[redhat-lspp] Re: MLS enforcing PTYs, sshd, and newrole

Daniel J Walsh dwalsh at redhat.com
Thu Oct 26 14:09:48 UTC 2006


Stephen Smalley wrote:
> On Wed, 2006-10-25 at 15:15 -0400, James Antill wrote:
>   
>> On Wed, 2006-10-25 at 09:59 -0400, Stephen Smalley wrote:
>>     
>>> On Wed, 2006-10-25 at 09:50 -0400, James Antill wrote:
>>>       
>>>>  My understanding is that while security_check_context() allows it, the
>>>> setexeccon() will fail.
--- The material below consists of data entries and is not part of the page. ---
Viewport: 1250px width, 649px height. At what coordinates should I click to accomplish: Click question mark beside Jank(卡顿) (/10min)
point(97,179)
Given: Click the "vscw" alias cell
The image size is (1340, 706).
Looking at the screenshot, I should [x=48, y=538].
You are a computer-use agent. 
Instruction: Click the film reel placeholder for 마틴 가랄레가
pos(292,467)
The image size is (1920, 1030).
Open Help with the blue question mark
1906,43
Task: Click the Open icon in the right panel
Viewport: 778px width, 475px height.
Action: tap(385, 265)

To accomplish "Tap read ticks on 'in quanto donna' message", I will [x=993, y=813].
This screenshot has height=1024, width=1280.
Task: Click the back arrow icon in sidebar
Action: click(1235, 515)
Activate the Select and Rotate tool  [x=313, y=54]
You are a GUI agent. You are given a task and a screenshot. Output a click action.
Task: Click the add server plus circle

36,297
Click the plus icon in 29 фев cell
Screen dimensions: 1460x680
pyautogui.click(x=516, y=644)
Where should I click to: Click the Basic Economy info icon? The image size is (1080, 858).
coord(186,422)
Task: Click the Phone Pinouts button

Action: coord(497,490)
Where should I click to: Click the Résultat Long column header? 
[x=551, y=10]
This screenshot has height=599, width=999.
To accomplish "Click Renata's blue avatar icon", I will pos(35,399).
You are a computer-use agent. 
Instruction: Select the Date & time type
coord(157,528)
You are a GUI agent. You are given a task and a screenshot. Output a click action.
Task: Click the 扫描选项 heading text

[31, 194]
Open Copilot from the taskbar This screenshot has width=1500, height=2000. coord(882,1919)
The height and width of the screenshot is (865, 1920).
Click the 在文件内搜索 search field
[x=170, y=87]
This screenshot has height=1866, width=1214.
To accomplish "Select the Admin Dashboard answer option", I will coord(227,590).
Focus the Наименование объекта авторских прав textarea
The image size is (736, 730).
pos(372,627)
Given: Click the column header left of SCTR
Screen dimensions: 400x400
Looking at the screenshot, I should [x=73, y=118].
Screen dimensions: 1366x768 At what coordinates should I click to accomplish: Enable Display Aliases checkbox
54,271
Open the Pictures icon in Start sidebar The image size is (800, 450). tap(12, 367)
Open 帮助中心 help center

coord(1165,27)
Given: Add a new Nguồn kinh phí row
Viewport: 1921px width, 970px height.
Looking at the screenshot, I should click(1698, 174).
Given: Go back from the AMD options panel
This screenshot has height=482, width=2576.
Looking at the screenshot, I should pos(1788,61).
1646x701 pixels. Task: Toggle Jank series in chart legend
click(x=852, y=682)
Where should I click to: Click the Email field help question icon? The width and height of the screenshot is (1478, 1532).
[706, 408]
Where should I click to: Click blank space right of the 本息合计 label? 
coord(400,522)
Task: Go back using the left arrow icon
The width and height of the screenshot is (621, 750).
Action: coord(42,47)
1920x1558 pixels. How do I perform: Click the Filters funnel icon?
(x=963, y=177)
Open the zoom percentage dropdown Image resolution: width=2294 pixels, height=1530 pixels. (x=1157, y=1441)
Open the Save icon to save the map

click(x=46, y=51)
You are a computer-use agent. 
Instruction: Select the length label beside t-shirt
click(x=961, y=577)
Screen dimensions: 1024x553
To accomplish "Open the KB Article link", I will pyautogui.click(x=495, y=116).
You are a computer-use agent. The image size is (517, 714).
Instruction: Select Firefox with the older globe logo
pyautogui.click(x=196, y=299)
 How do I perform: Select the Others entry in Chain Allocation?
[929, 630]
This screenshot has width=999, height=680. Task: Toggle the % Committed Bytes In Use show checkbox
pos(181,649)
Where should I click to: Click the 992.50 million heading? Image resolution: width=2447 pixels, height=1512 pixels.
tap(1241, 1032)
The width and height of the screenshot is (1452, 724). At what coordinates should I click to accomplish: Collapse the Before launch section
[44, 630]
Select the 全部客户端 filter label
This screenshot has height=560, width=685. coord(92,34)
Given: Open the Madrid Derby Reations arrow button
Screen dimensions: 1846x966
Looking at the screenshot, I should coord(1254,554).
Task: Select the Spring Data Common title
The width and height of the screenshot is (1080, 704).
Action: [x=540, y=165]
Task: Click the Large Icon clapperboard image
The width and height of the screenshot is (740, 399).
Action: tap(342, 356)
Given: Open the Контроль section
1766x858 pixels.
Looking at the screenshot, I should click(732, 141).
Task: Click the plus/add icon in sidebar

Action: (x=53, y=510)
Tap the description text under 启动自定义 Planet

Which seemed to be good enough.
>>>>         
>>> No, it won't.  Suppose that I have two Linux users A and B, with A
>>> authorized for category c0 and B authorized for category c2 in seusers,
>>> but both A and B are mapped to SELinux user U who is authorized for all
>>> categories in the kernel policy.  The login-style programs are naturally
>>> going to be authorized to transition to any of those contexts since they
>>> have to deal with user logins at any level, so the setexeccon() will
>>> succeed.  The SELinux security context will have U as the user identity,
>>> so it will always be valid.  You need an explicit check.
>>>       
>>  Ok, I had assumed that "U" would always be different in this case.
>>     
>
> BTW, using different SELinux user identities (U) was the approach before
> seusers came into being, but the point of seusers was to avoid having to
> rebuild the kernel policy every time you wanted to add, remove, or
> change a Linux user's authorized range.  Thus, the per-Linux-user
> restriction is specified in seusers and enforced by the login-style
> programs (and then subsequently bounded for the session based on the
> high/clearance level).
>   

I think the same check should be added to the cron patch also.